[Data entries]
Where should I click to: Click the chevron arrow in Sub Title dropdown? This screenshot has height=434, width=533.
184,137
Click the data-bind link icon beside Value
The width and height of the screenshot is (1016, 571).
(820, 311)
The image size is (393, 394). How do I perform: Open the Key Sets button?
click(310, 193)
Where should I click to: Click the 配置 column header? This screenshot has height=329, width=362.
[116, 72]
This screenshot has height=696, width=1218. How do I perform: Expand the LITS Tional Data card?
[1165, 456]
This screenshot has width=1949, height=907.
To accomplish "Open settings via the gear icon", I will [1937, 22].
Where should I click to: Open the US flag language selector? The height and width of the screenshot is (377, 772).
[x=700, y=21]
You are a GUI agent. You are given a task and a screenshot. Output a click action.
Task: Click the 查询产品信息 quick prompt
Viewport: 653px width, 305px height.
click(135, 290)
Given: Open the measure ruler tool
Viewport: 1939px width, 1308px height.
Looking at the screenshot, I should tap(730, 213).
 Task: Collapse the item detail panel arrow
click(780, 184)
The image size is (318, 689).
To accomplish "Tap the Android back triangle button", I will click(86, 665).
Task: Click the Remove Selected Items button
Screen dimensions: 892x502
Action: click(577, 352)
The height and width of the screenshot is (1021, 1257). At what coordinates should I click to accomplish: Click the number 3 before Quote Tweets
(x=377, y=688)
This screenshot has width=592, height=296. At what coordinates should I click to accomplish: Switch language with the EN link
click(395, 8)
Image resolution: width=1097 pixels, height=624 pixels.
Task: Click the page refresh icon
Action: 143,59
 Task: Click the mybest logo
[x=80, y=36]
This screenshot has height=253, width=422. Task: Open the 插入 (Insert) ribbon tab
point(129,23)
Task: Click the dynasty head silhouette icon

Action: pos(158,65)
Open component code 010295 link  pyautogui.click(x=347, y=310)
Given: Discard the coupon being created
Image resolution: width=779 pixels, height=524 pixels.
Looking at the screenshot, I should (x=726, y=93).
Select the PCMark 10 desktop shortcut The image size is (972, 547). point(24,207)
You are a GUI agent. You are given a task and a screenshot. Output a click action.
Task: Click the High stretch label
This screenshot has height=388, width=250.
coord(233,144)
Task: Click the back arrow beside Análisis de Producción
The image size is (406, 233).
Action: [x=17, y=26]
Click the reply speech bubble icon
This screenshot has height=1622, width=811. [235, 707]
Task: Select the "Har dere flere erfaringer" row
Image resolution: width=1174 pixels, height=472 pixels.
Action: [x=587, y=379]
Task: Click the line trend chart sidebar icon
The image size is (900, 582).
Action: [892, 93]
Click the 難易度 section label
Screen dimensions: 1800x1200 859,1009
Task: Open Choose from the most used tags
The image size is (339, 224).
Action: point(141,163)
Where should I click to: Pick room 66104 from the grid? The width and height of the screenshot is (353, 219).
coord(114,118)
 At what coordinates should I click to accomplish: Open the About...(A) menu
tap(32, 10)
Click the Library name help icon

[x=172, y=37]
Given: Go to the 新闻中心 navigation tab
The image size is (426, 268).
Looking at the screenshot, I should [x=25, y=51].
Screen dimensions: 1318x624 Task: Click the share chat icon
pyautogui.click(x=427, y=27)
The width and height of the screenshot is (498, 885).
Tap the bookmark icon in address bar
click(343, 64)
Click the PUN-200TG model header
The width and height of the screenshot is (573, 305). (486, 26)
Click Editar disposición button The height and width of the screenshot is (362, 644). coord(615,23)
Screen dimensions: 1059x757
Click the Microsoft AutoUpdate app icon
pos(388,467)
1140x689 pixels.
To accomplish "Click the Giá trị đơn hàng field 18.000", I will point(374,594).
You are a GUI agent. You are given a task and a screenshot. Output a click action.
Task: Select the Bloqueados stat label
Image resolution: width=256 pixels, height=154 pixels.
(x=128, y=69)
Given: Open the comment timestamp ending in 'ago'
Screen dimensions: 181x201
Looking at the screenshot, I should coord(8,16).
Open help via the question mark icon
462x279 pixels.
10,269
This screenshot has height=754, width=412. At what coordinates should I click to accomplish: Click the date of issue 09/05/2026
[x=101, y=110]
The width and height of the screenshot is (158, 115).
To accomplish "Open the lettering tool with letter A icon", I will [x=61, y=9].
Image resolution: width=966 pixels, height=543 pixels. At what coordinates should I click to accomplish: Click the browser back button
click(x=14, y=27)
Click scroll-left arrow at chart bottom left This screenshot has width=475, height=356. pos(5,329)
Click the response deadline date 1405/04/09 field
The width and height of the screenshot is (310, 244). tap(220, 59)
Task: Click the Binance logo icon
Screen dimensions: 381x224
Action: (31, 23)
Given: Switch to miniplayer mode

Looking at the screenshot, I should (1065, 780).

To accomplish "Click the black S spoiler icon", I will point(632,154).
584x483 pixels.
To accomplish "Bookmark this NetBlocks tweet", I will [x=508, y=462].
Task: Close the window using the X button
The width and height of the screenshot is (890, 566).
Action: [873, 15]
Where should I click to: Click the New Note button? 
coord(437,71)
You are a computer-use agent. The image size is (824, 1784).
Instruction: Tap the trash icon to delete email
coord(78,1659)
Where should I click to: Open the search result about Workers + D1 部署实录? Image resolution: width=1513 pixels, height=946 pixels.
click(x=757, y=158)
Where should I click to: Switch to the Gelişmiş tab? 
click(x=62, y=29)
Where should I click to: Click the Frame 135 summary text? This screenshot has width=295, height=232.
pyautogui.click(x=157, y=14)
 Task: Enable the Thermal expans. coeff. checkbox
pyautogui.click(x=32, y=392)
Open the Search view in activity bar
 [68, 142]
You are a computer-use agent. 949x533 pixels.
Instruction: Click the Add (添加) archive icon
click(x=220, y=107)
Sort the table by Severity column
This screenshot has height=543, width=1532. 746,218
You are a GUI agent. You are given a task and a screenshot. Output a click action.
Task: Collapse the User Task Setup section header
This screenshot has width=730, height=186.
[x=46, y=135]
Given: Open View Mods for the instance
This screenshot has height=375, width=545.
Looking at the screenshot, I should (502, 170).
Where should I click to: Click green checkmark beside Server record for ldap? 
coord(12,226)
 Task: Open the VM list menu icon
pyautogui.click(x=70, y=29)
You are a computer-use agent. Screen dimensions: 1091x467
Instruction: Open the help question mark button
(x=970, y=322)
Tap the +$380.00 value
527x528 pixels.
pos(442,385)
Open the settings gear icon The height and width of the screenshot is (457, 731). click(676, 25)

__EXERCISE GOAL__: Retype every line of the data above, changing nothing.

__SOLUTION FOR THIS PROBLEM__:
Where should I click to: Click the chevron arrow in Sub Title dropdown? This screenshot has height=434, width=533.
184,137
Click the data-bind link icon beside Value
The width and height of the screenshot is (1016, 571).
(820, 311)
The image size is (393, 394). How do I perform: Open the Key Sets button?
click(310, 193)
Where should I click to: Click the 配置 column header? This screenshot has height=329, width=362.
[116, 72]
This screenshot has height=696, width=1218. How do I perform: Expand the LITS Tional Data card?
[1165, 456]
This screenshot has width=1949, height=907.
To accomplish "Open settings via the gear icon", I will [1937, 22].
Where should I click to: Open the US flag language selector? The height and width of the screenshot is (377, 772).
[x=700, y=21]
You are a GUI agent. You are given a task and a screenshot. Output a click action.
Task: Click the 查询产品信息 quick prompt
Viewport: 653px width, 305px height.
click(135, 290)
Given: Open the measure ruler tool
Viewport: 1939px width, 1308px height.
Looking at the screenshot, I should tap(730, 213).
 Task: Collapse the item detail panel arrow
click(780, 184)
The image size is (318, 689).
To accomplish "Tap the Android back triangle button", I will click(86, 665).
Task: Click the Remove Selected Items button
Screen dimensions: 892x502
Action: click(577, 352)
The height and width of the screenshot is (1021, 1257). At what coordinates should I click to accomplish: Click the number 3 before Quote Tweets
(x=377, y=688)
This screenshot has width=592, height=296. At what coordinates should I click to accomplish: Switch language with the EN link
click(395, 8)
Image resolution: width=1097 pixels, height=624 pixels.
Task: Click the page refresh icon
Action: 143,59
 Task: Click the mybest logo
[x=80, y=36]
This screenshot has height=253, width=422. Task: Open the 插入 (Insert) ribbon tab
point(129,23)
Task: Click the dynasty head silhouette icon

Action: pos(158,65)
Open component code 010295 link  pyautogui.click(x=347, y=310)
Given: Discard the coupon being created
Image resolution: width=779 pixels, height=524 pixels.
Looking at the screenshot, I should (x=726, y=93).
Select the PCMark 10 desktop shortcut The image size is (972, 547). point(24,207)
You are a GUI agent. You are given a task and a screenshot. Output a click action.
Task: Click the High stretch label
This screenshot has height=388, width=250.
coord(233,144)
Task: Click the back arrow beside Análisis de Producción
The image size is (406, 233).
Action: [x=17, y=26]
Click the reply speech bubble icon
This screenshot has height=1622, width=811. [235, 707]
Task: Select the "Har dere flere erfaringer" row
Image resolution: width=1174 pixels, height=472 pixels.
Action: [x=587, y=379]
Task: Click the line trend chart sidebar icon
The image size is (900, 582).
Action: [892, 93]
Click the 難易度 section label
Screen dimensions: 1800x1200 859,1009
Task: Open Choose from the most used tags
The image size is (339, 224).
Action: point(141,163)
Where should I click to: Pick room 66104 from the grid? The width and height of the screenshot is (353, 219).
coord(114,118)
 At what coordinates should I click to accomplish: Open the About...(A) menu
tap(32, 10)
Click the Library name help icon

[x=172, y=37]
Given: Go to the 新闻中心 navigation tab
The image size is (426, 268).
Looking at the screenshot, I should [x=25, y=51].
Screen dimensions: 1318x624 Task: Click the share chat icon
pyautogui.click(x=427, y=27)
The width and height of the screenshot is (498, 885).
Tap the bookmark icon in address bar
click(343, 64)
Click the PUN-200TG model header
The width and height of the screenshot is (573, 305). (486, 26)
Click Editar disposición button The height and width of the screenshot is (362, 644). coord(615,23)
Screen dimensions: 1059x757
Click the Microsoft AutoUpdate app icon
pos(388,467)
1140x689 pixels.
To accomplish "Click the Giá trị đơn hàng field 18.000", I will point(374,594).
You are a GUI agent. You are given a task and a screenshot. Output a click action.
Task: Select the Bloqueados stat label
Image resolution: width=256 pixels, height=154 pixels.
(x=128, y=69)
Given: Open the comment timestamp ending in 'ago'
Screen dimensions: 181x201
Looking at the screenshot, I should coord(8,16).
Open help via the question mark icon
462x279 pixels.
10,269
This screenshot has height=754, width=412. At what coordinates should I click to accomplish: Click the date of issue 09/05/2026
[x=101, y=110]
The width and height of the screenshot is (158, 115).
To accomplish "Open the lettering tool with letter A icon", I will [x=61, y=9].
Image resolution: width=966 pixels, height=543 pixels. At what coordinates should I click to accomplish: Click the browser back button
click(x=14, y=27)
Click scroll-left arrow at chart bottom left This screenshot has width=475, height=356. pos(5,329)
Click the response deadline date 1405/04/09 field
The width and height of the screenshot is (310, 244). tap(220, 59)
Task: Click the Binance logo icon
Screen dimensions: 381x224
Action: (31, 23)
Given: Switch to miniplayer mode

Looking at the screenshot, I should (1065, 780).

To accomplish "Click the black S spoiler icon", I will point(632,154).
584x483 pixels.
To accomplish "Bookmark this NetBlocks tweet", I will [x=508, y=462].
Task: Close the window using the X button
The width and height of the screenshot is (890, 566).
Action: [873, 15]
Where should I click to: Click the New Note button? 
coord(437,71)
You are a computer-use agent. The image size is (824, 1784).
Instruction: Tap the trash icon to delete email
coord(78,1659)
Where should I click to: Open the search result about Workers + D1 部署实录? Image resolution: width=1513 pixels, height=946 pixels.
click(x=757, y=158)
Where should I click to: Switch to the Gelişmiş tab? 
click(x=62, y=29)
Where should I click to: Click the Frame 135 summary text? This screenshot has width=295, height=232.
pyautogui.click(x=157, y=14)
 Task: Enable the Thermal expans. coeff. checkbox
pyautogui.click(x=32, y=392)
Open the Search view in activity bar
 [68, 142]
You are a computer-use agent. 949x533 pixels.
Instruction: Click the Add (添加) archive icon
click(x=220, y=107)
Sort the table by Severity column
This screenshot has height=543, width=1532. 746,218
You are a GUI agent. You are given a task and a screenshot. Output a click action.
Task: Collapse the User Task Setup section header
This screenshot has width=730, height=186.
[x=46, y=135]
Given: Open View Mods for the instance
This screenshot has height=375, width=545.
Looking at the screenshot, I should (502, 170).
Where should I click to: Click green checkmark beside Server record for ldap? 
coord(12,226)
 Task: Open the VM list menu icon
pyautogui.click(x=70, y=29)
You are a computer-use agent. Screen dimensions: 1091x467
Instruction: Open the help question mark button
(x=970, y=322)
Tap the +$380.00 value
527x528 pixels.
pos(442,385)
Open the settings gear icon The height and width of the screenshot is (457, 731). click(676, 25)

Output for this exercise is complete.